(What you need to do): Print the items verbatim from the line with "Task: Open 添加角色和功能 wizard link" through the line with "click(97, 900)", including both of those lines. Leave the pictures out.

(Material shown):
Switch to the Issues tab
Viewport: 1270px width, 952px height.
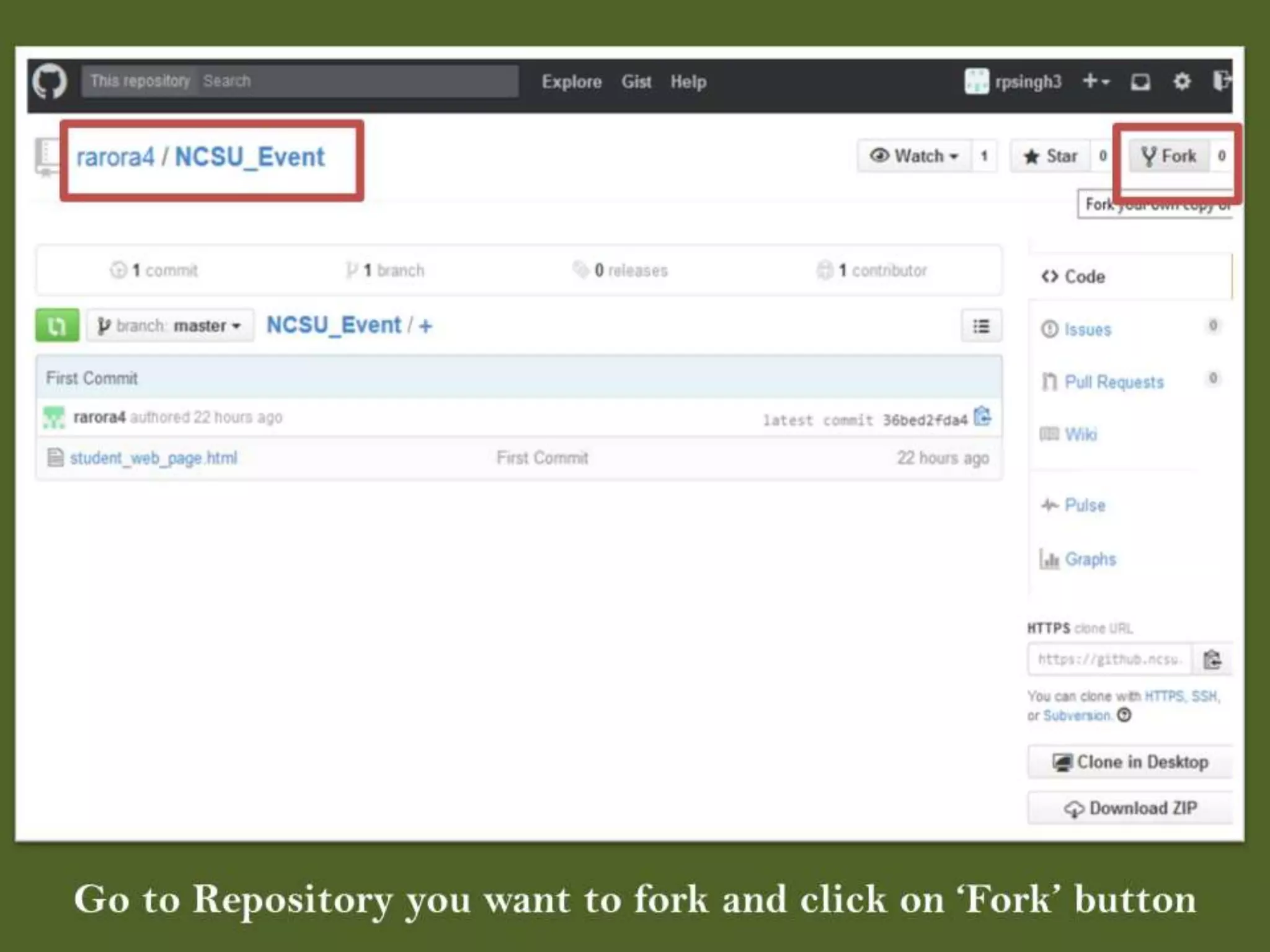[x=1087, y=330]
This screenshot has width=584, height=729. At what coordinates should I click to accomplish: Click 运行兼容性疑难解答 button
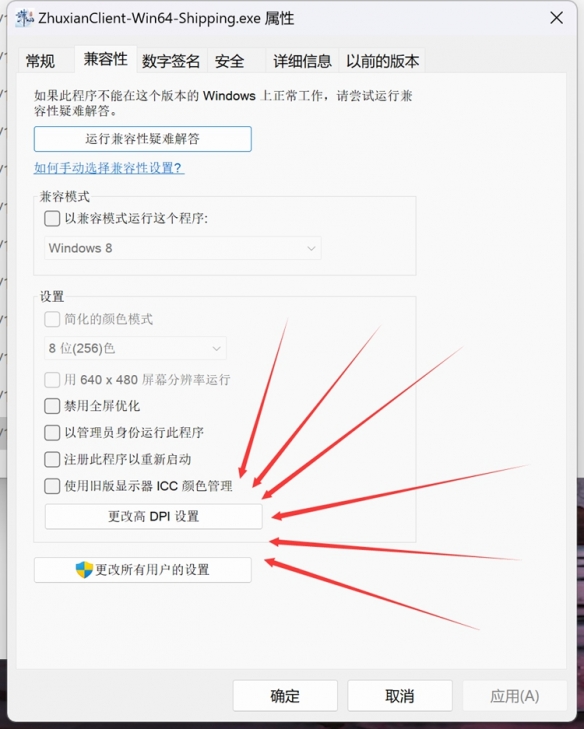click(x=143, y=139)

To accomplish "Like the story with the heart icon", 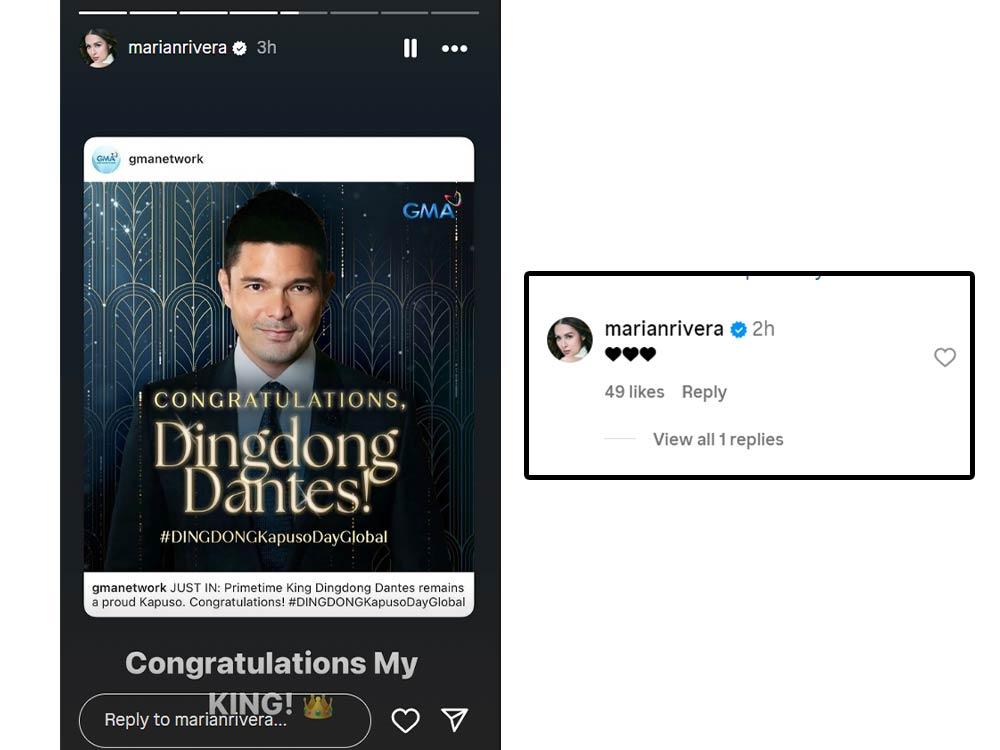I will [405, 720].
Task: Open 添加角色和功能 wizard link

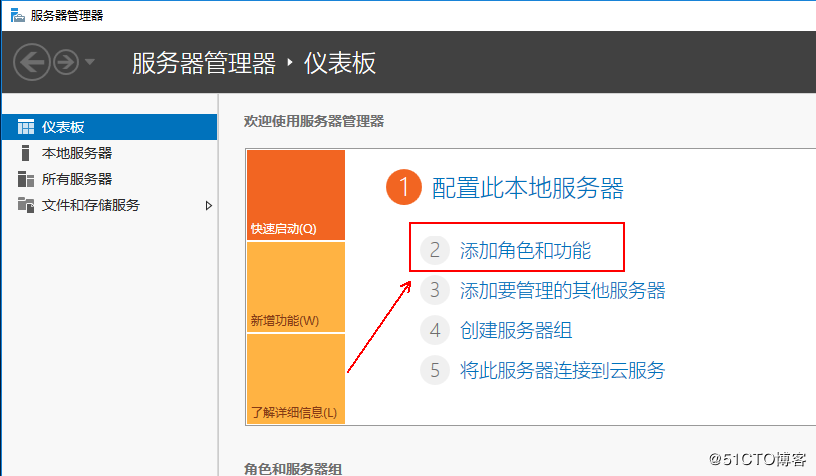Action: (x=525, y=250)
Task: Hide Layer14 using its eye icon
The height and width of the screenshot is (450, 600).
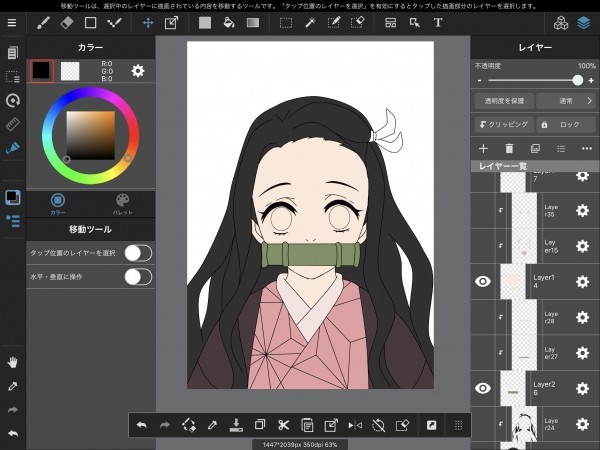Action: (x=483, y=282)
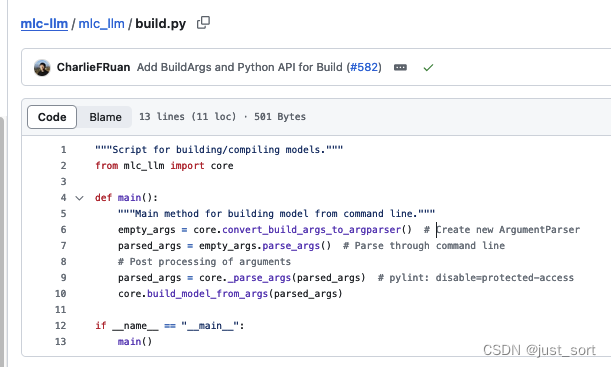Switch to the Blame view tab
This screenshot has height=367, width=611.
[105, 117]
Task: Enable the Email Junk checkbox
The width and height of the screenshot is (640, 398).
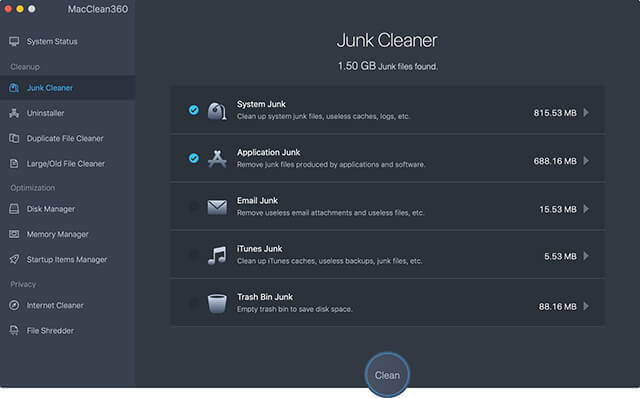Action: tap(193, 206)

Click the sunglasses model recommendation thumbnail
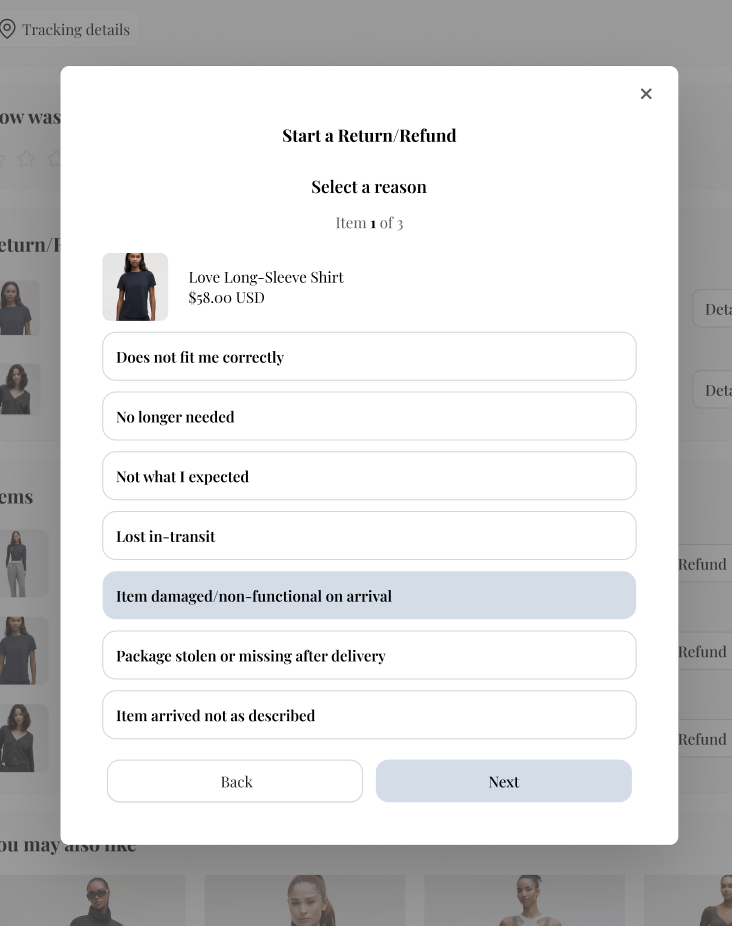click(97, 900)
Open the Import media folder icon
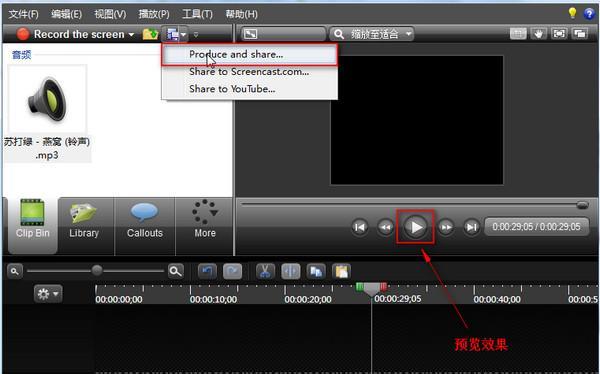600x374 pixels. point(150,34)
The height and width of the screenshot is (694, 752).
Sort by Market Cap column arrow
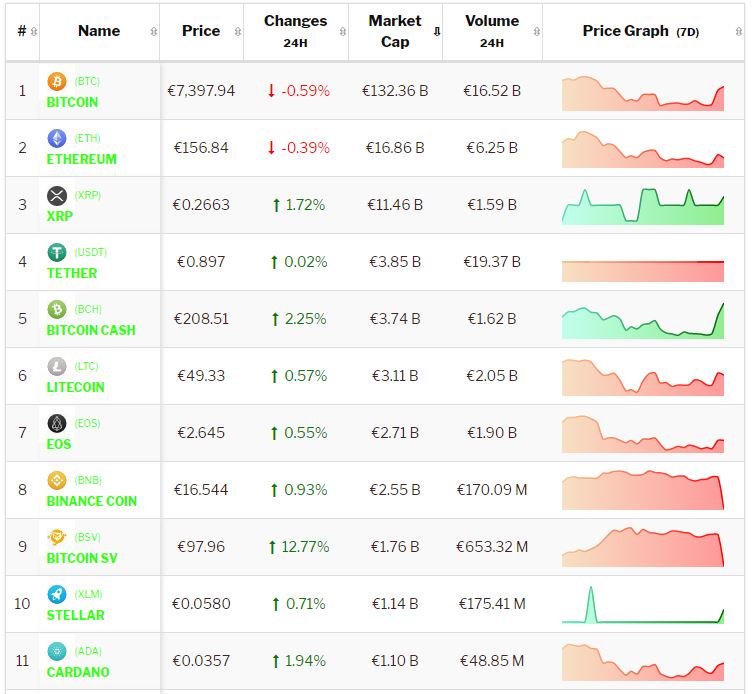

(Complete output):
Task: Open 添加角色和功能 wizard link

Action: (x=525, y=250)
Task: Hide Layer14 using its eye icon
The height and width of the screenshot is (450, 600).
Action: (x=483, y=282)
Switch to the Blame view tab
This screenshot has height=367, width=611.
[105, 117]
Task: Enable the Email Junk checkbox
The width and height of the screenshot is (640, 398).
Action: tap(193, 206)

Click the sunglasses model recommendation thumbnail
click(97, 900)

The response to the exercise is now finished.